**EXERCISE:** Please give back the listing exactly, without any of its pictures.
++++++++++
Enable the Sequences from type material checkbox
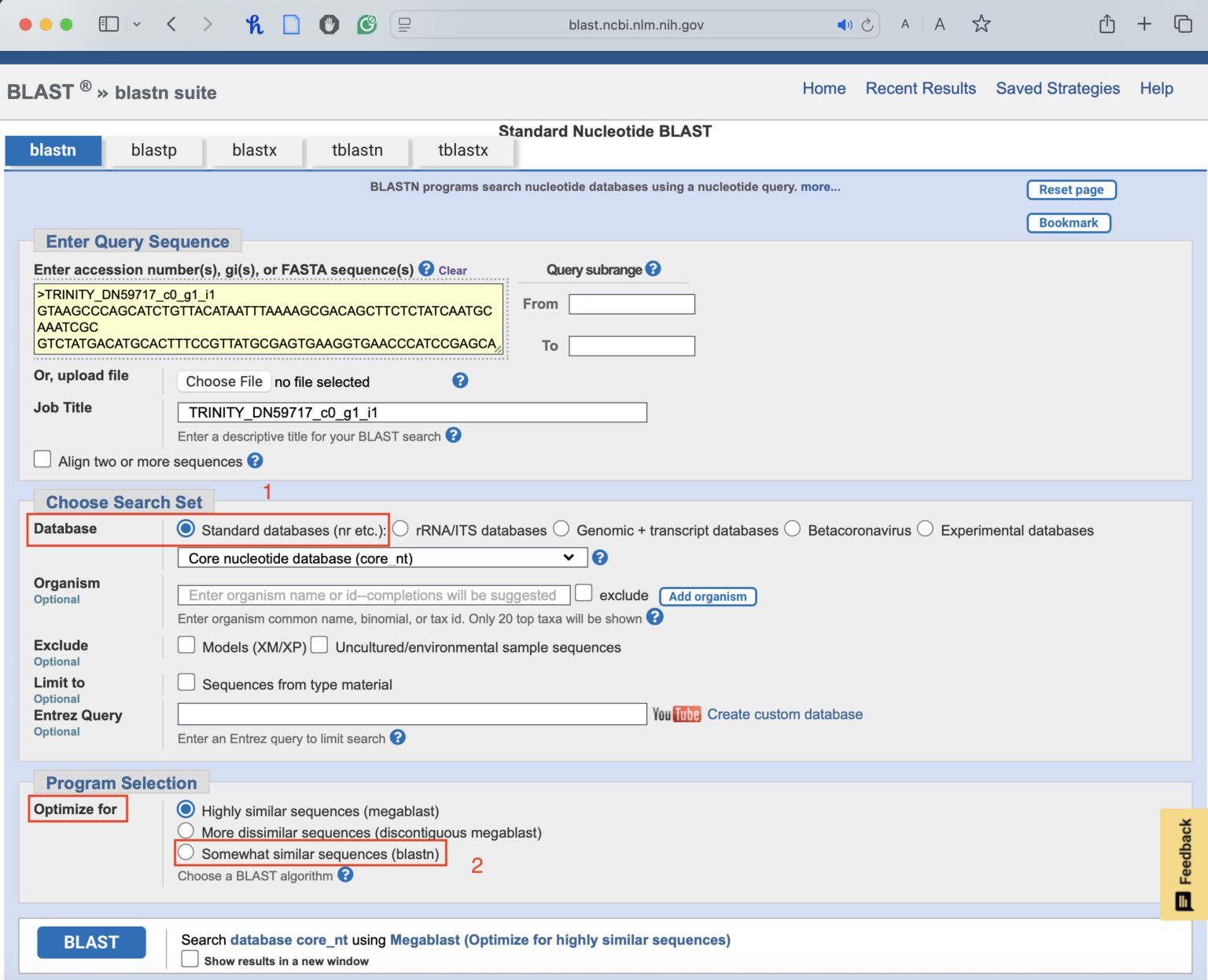(186, 682)
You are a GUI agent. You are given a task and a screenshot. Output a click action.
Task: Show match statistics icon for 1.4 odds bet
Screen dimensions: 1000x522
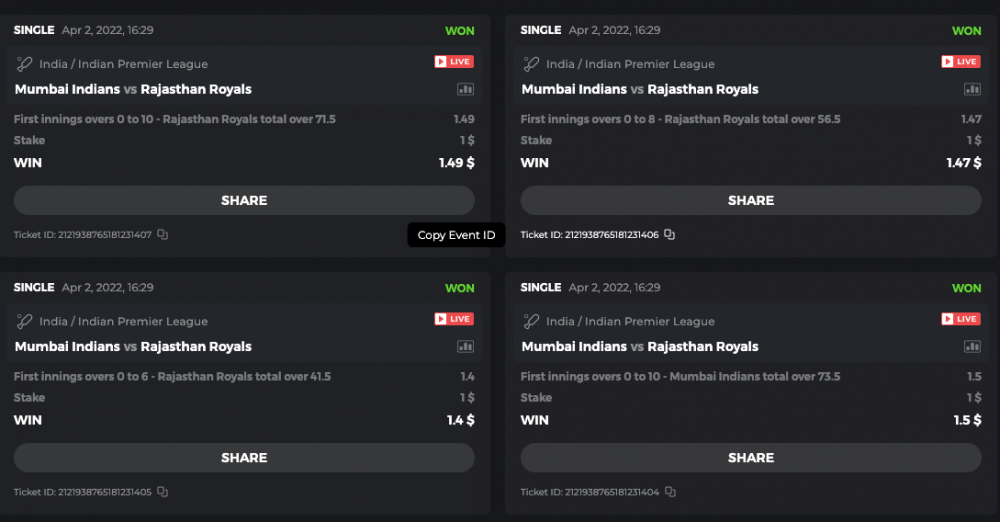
++++++++++
**ANSWER BOX:**
Enable the Sequences from type material checkbox
(186, 682)
You are a GUI agent. You are given a task and a screenshot. Output a click action.
Task: Show match statistics icon for 1.4 odds bet
Screen dimensions: 1000x522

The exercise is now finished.